Rating Rationale
October 03, 2024 | Mumbai
Control Print Limited
Ratings reaffirmed at 'CRISIL A/Stable/CRISIL A1'
 
Rating Action
Total Bank Loan Facilities RatedRs.80 Crore
Long Term RatingCRISIL A/Stable (Reaffirmed)
Short Term RatingCRISIL A1 (Reaffirmed)
Note: None of the Directors on CRISIL Ratings Limited’s Board are members of rating committee and thus do not participate in discussion or assignment of any ratings. The Board of Directors also does not discuss any ratings at its meetings.
1 crore = 10 million
Refer to Annexure for Details of Instruments & Bank Facilities

Detailed Rationale

CRISIL Ratings has reaffirmed its ratings on the bank loan facilities of Control Print Limited (CPL; part of the Control Print group) at ‘CRISIL A/Stable/CRISIL A1’.

 

In fiscal 2024, on consolidated level topline increased 18.1% year-on-year to Rs 359 crore, driven by increase in sales from consumables. During FY 24 contribution from printers to the overall sales was lower as compared to FY 23 but realization per printer was improved. Consequently, earnings before interest, tax, depreciation, and amortization (EBITDA) increased 13% year-on-year to Rs 87 crore in fiscal 2024 and but EBITDA margin was moderated to 24.23% by 101 basis point mainly on account of expenses incurred towards acquisition of assets. During fiscal 2025, group is expected to register revenue growth with better operating margins.

┄┄┄┄┄┄

**Work instructions:**
[A] Answer these questions using the rating rationale:
(i) What is the total amount of bank loan facilities rated?
(ii) By what percentage did consolidated topline increase year-on-year in fiscal 2024?
(iii) To what level was the EBITDA margin moderated in fiscal 2024?
[B] List every rupee amount stated in the rating rationale.
[C] Reproduce the portion of the rating rationale between "Short Term RatingCRISIL" and "at its meetings.", inclusive.
The records that come next have no connection to the rating rationale.

┄┄┄┄┄┄

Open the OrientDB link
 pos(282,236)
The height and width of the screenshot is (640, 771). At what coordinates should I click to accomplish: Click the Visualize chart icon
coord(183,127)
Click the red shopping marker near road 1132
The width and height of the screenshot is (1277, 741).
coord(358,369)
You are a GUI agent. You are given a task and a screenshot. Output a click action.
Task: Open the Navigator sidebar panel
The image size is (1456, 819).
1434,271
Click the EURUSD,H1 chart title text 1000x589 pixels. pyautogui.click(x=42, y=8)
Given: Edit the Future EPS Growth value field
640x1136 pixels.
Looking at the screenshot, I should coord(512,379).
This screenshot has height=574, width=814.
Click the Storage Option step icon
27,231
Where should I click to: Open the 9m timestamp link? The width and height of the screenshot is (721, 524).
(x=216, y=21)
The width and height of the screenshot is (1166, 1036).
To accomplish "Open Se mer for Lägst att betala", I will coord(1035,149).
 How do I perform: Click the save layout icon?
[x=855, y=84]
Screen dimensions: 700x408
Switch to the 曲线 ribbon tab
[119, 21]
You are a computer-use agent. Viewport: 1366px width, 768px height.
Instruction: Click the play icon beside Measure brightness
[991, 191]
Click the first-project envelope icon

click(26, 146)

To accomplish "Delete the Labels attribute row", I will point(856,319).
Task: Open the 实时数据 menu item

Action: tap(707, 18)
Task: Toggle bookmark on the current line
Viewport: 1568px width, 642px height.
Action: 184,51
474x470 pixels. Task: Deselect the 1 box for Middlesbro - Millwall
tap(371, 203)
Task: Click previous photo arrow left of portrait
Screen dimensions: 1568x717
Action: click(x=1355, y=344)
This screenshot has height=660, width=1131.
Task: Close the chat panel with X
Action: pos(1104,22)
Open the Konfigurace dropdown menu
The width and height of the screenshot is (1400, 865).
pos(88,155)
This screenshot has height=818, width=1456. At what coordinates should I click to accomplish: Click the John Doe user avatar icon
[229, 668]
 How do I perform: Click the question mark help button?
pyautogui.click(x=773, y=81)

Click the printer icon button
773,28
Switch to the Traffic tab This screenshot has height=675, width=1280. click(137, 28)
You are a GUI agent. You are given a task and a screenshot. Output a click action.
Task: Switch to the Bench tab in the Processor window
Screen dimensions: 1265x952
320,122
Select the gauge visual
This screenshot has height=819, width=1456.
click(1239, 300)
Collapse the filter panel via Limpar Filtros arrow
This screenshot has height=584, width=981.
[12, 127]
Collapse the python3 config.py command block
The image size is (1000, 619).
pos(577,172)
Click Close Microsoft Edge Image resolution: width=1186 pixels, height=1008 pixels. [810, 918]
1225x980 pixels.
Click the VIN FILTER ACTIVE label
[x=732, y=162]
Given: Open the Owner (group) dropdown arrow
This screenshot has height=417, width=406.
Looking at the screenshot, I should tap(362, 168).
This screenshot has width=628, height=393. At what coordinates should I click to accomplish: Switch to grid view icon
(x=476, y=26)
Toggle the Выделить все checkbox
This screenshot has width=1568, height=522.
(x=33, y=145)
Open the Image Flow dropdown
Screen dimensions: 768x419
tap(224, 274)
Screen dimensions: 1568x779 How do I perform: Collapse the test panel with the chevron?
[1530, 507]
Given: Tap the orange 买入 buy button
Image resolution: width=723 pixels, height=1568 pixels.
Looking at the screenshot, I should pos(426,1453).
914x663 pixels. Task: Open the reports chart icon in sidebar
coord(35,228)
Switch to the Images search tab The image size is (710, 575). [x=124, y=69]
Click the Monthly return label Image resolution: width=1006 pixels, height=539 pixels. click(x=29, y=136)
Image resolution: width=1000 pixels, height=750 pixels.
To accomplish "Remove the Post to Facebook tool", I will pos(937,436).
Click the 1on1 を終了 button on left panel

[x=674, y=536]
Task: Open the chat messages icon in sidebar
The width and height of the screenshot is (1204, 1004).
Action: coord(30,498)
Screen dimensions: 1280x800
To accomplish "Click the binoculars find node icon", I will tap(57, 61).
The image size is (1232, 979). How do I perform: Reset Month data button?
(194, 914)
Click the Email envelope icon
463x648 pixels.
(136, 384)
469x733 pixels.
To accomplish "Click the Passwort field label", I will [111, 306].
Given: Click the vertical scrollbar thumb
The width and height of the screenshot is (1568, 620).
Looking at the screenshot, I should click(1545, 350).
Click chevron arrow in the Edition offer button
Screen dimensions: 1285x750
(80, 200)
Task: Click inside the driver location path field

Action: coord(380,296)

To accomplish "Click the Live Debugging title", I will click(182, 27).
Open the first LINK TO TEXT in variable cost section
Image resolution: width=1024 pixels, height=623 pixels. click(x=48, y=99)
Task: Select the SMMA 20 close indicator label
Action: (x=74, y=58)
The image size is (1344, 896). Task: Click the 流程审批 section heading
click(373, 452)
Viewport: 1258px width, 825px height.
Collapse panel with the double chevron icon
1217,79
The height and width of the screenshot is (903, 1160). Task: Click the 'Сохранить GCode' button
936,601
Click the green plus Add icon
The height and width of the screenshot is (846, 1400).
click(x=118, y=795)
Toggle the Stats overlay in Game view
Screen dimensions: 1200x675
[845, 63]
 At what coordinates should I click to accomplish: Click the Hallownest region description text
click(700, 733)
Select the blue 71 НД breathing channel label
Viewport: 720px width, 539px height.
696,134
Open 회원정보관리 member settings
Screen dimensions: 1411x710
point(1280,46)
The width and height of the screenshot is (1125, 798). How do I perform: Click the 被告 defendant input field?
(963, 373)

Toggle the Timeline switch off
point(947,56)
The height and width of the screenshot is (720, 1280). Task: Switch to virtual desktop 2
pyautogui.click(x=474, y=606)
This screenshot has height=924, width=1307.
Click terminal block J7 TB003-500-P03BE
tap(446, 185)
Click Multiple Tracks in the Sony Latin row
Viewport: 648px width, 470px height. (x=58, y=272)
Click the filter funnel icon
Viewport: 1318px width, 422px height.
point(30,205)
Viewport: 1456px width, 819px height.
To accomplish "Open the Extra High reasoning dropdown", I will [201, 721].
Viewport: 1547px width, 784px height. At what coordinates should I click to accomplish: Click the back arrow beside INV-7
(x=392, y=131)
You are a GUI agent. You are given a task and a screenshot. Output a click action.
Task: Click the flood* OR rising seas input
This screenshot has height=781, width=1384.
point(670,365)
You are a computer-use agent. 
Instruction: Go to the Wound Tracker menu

┄┄┄┄┄┄

**Expected answers:**
[A]
(i) Rs.80 crore
(ii) 18.1%
(iii) 24.23%

[B]
Rs.80 crore
Rs 359 crore
Rs 87 crore

[C]
Short Term RatingCRISIL A1 (Reaffirmed)
Note: None of the Directors on CRISIL Ratings Limited’s Board are members of rating committee and thus do not participate in discussion or assignment of any ratings. The Board of Directors also does not discuss any ratings at its meetings.